[Saved entries]

--- START ---

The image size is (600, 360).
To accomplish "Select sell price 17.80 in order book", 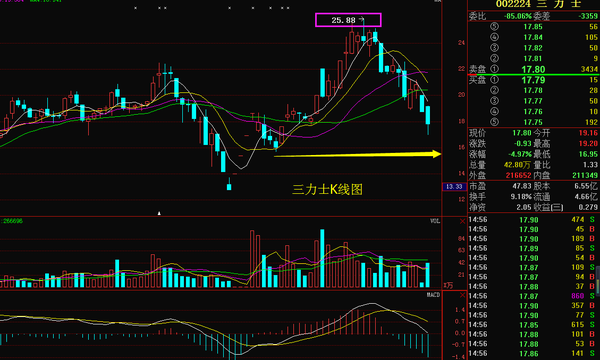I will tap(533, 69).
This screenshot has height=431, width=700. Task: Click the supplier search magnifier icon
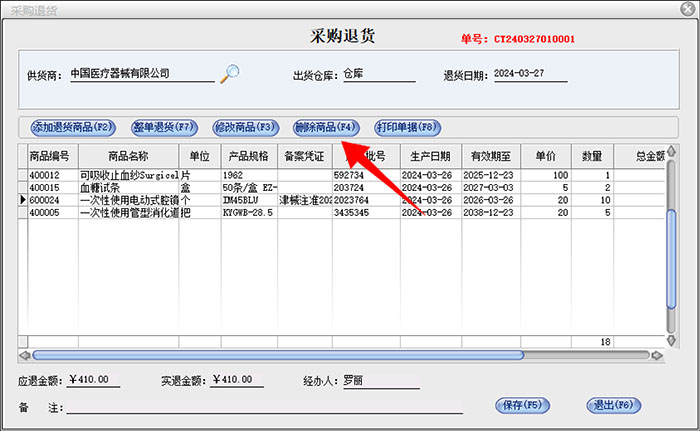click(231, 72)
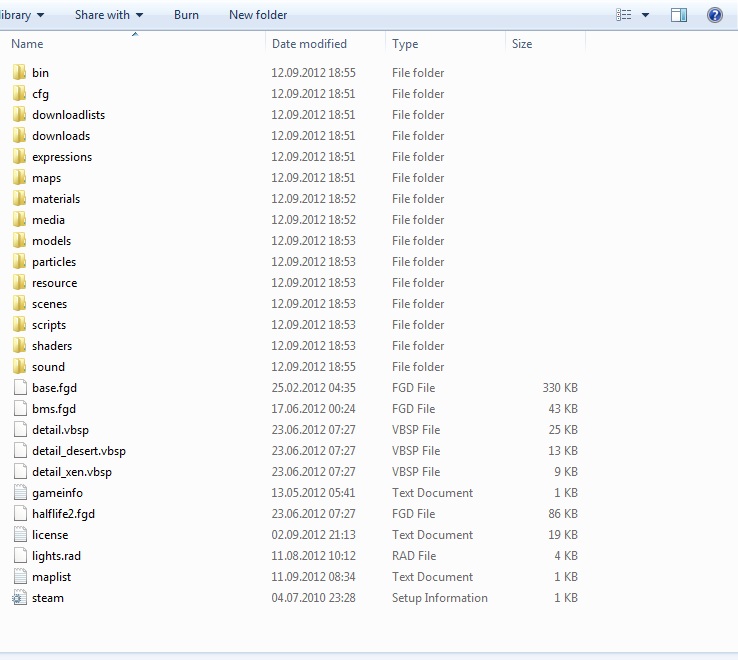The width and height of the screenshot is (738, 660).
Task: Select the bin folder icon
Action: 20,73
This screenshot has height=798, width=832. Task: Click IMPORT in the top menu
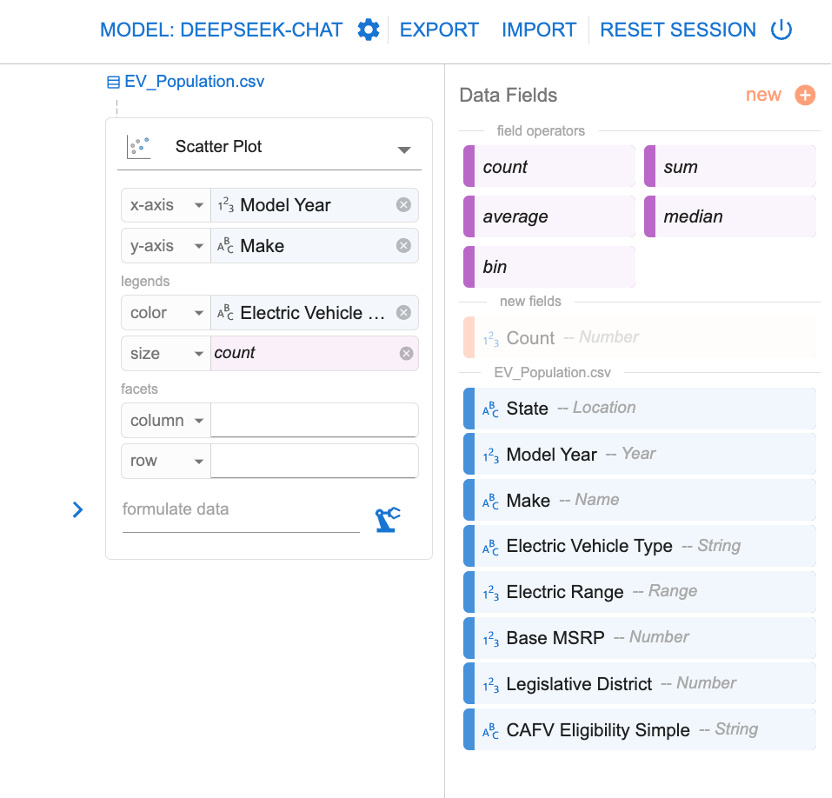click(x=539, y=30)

--- END ---
--- START ---

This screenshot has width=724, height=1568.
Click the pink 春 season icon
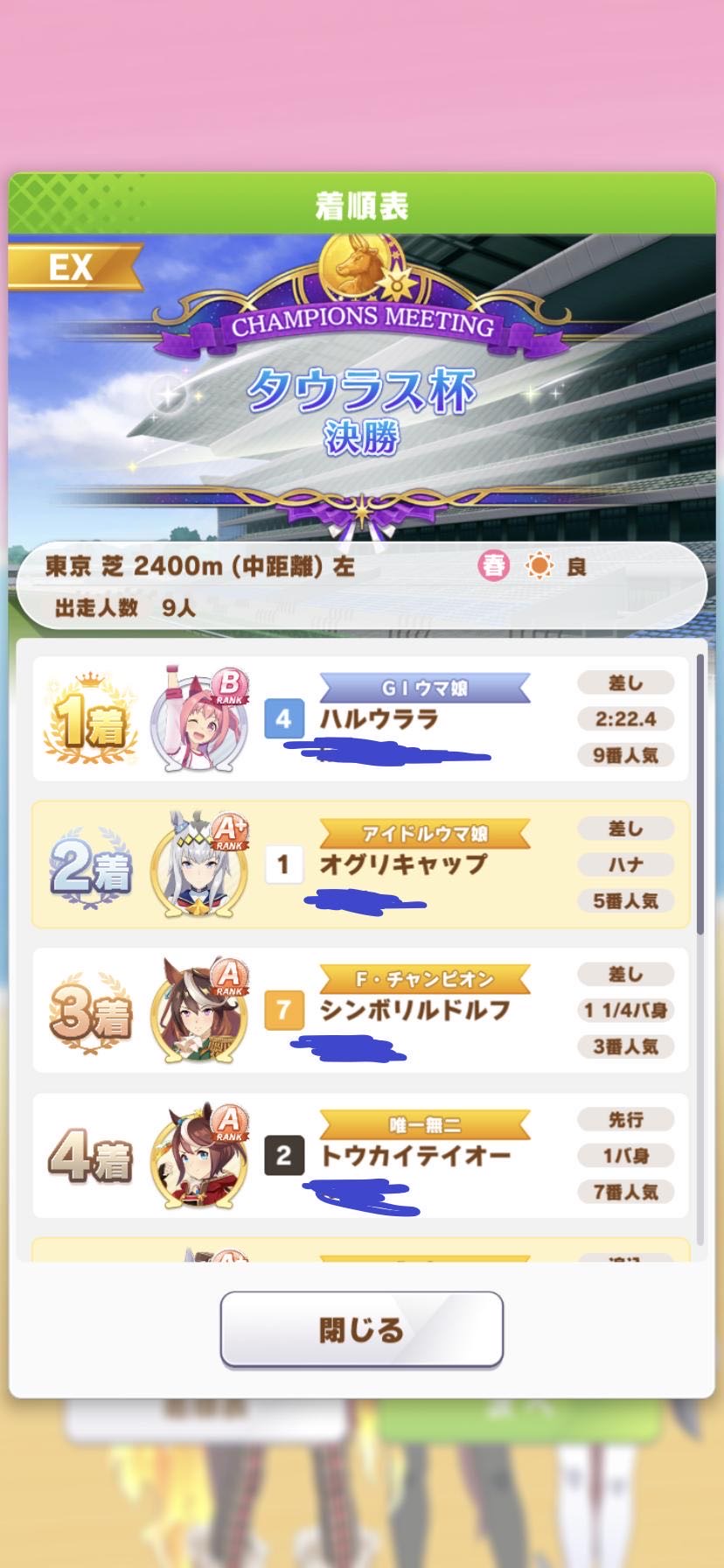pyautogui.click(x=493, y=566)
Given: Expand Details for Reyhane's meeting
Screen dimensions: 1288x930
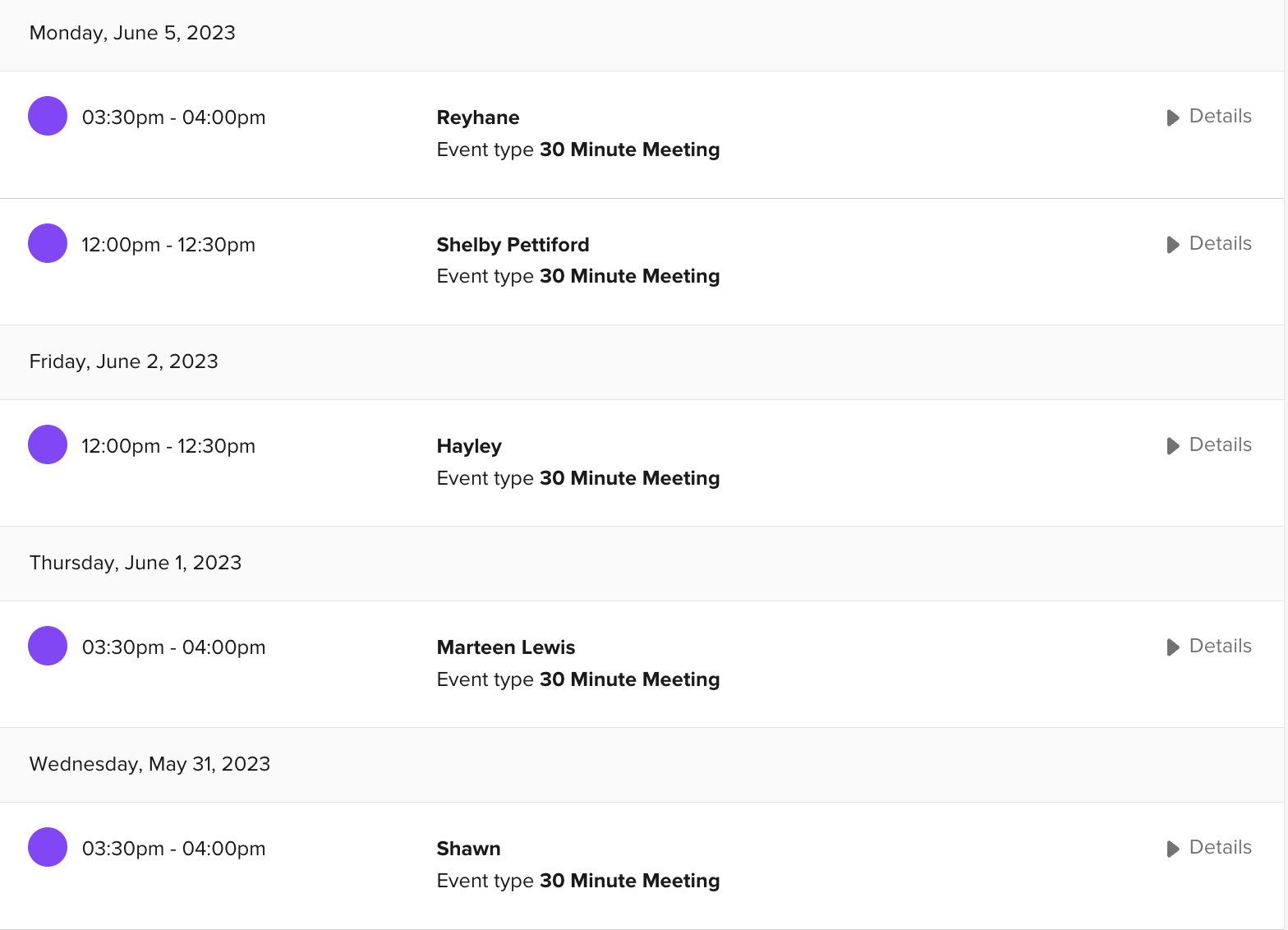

--- END ---

Reproduce exactly the entries above, limited to the lines from the one with "Given: Expand Details for Reyhane's meeting" through the one with "Screen dimensions: 1288x930", both included.

** Reply to the exercise **
Given: Expand Details for Reyhane's meeting
Screen dimensions: 1288x930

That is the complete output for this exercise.